If you go to the Prelinger Archive section of archive.org, among other goodies you’ll find some rail industry films from the 1950s and 1960s - some AAR films, rail films produced by railroads, training films and the like. Plus, one I downloaded from there was a 1930s GM produced film that compared driving with operating a locomotive.
In fact, a search within the Prelinger Archives shows 50 films with railroad as a key word. All for download for free!
Another golden oldie starring our boy Charles Starrett…co-starring…omigod…Gabby Hayes! I wonder what the plot of this gem could be…reincarnation?..it would be interesting to see what engines they captured on celluloid or where it was filmed…
One of the heroes in the movie Danger Lights is Dan Thorne, the “Superintendent,” who made everything run like a clock. In the movie, there is a landslide (very close to where there was a real landslide a few years later) in Sixteen Mile Canyon in Montana, and there is consternation that “The Olympian,” Milwaukee’s famous passenger train, may be delayed.
Of course, nothing can delay “The Olympian,” ever, even including a landslide across the tracks. Everyone is running around the division office, which appears to be in Miles City, trying to locate their Superintendent, one anguished clerk loudly lamenting “oh, where’s Dan Thorne…?”.
The whole scene is so hammed up it nearly becomes iconic of railroading and strong men and their impact on railroads. I had to laugh at a note from a retired dispatcher from the BN dispatcher’s office in Seattle a few years ago:
"As a train dispatcher I tried to emulate Dan Thorne but often failed. However, for a time, everyone in the BN dispatchers’ office who had seen the movie could be heard shouting, during times of crisis, "Where’s Dan Thorne…? " "
Most interesting in Danger Lights was how the train on its 600-mile emergency run to the Chicago hospital not only made it in six hours (or whatever it was) but never needed to stop for water. Or coal.
In the movie, Robert Armstrong and Jean Arthur are at a dance in Miles City, and go outside for a romantic evening walk … on Eagle Nest Trestle 200 miles away!
Oh gosh, it’s been so long since I’ve seen the movie, but I believe the bridge was the Calypso Bridge crossing the Yellowstone River west of Miles City.

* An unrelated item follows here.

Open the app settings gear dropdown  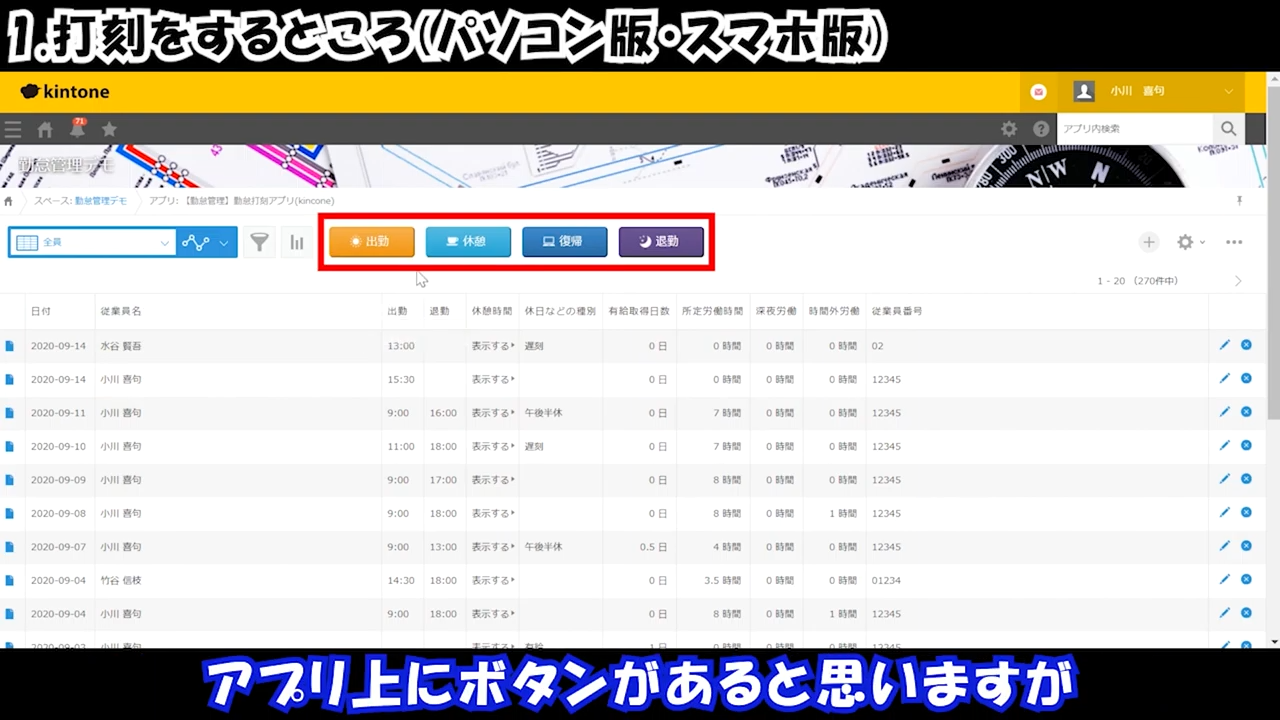coord(1190,242)
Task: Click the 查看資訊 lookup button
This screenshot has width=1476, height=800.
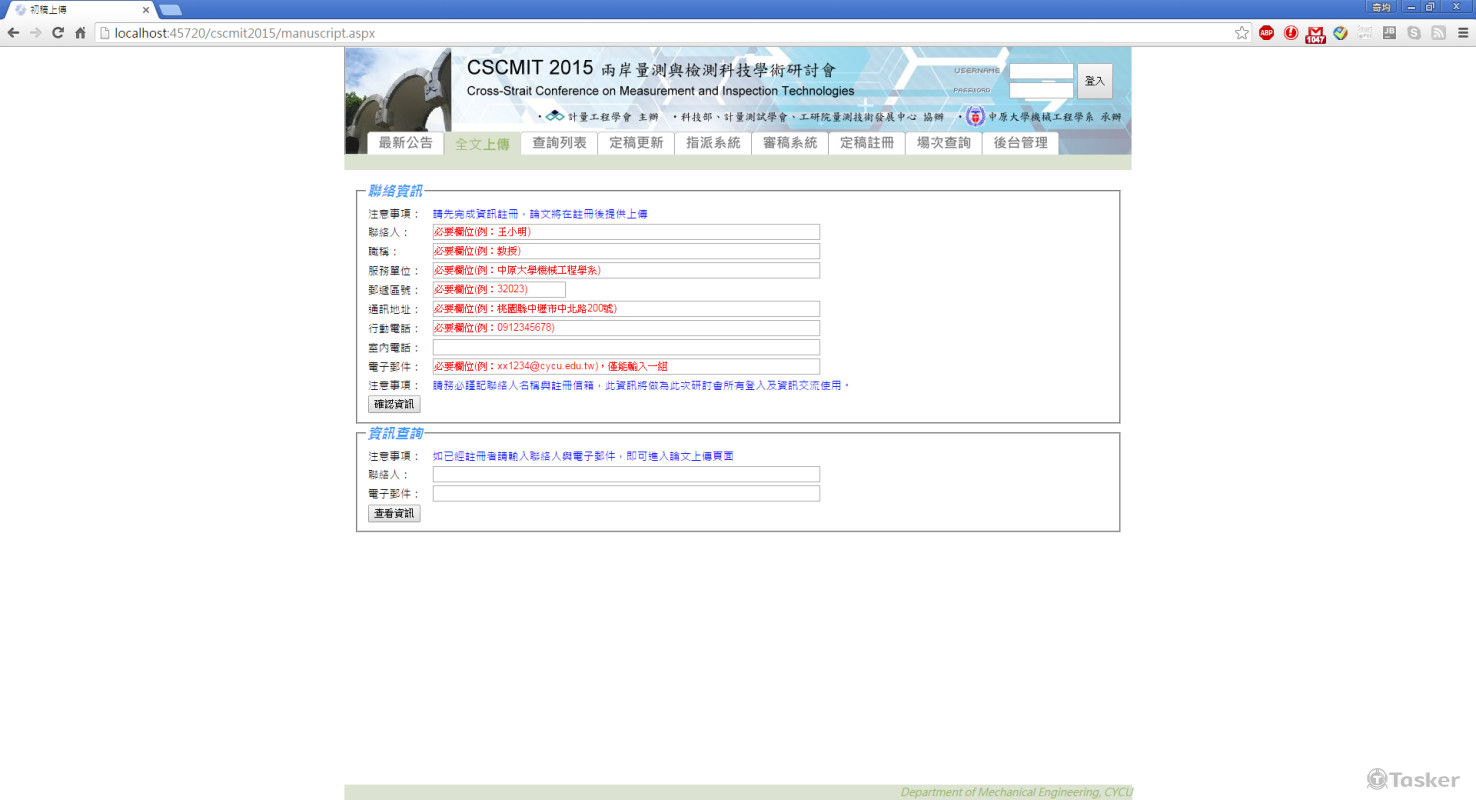Action: 394,513

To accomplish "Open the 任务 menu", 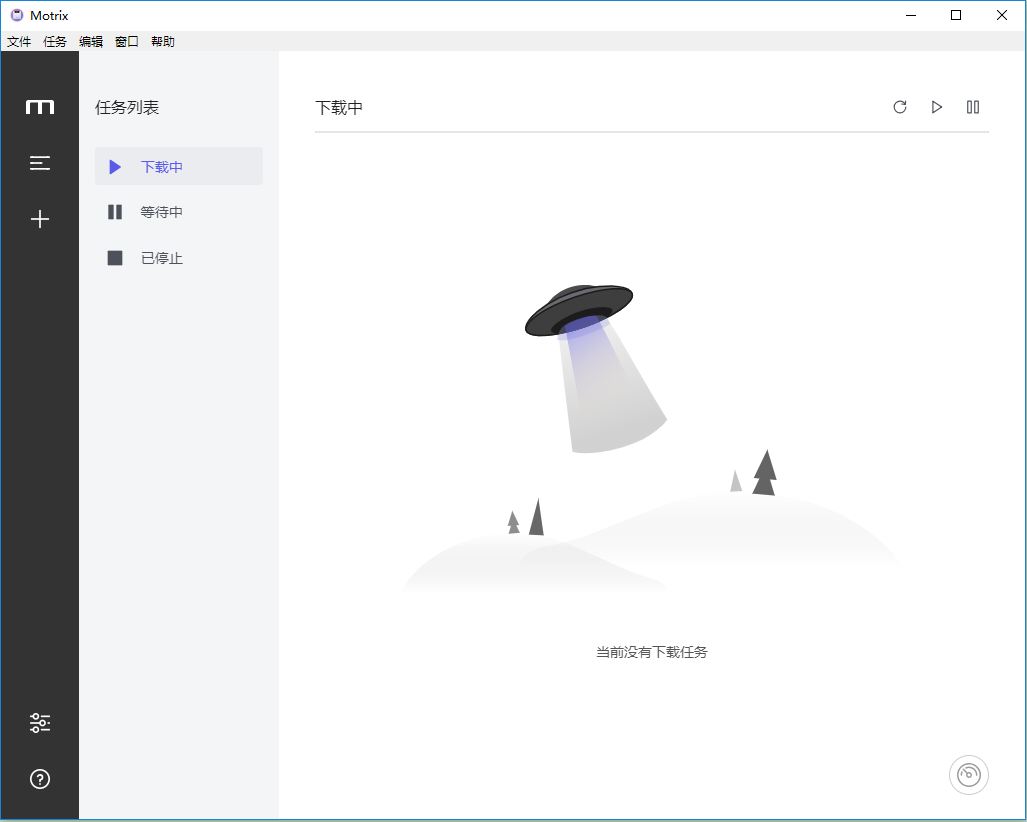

Well, I could be wrong on this, and I should go back and look at the film, but my recollection that it is the Calypso Bridge was based on several thoughts: 1) the Calypso Bridge is an almost identical design to the one at Mobridge, (4, 270’ spans) 2) the film was made between Miles City and Lombard and the trains involved must have crossed the Calypso Bridge several times, 3) I am unaware that they did any filming at Mobridge, 4) the camera angle used has been used for photographs of the Calypso Bridge (there is a bluff to the west of the bridge), but I have never seen that angle at Mobridge and I don’t think they could have gotten it unless they had a crane or a hot air balloon at Mobridge. Now, memory is tricky, and if I went back and looked at the film again I might change my mind, but to me, it looked like the Calypso Bridge crossing, not the least of which because that was the area where they filmed the movie.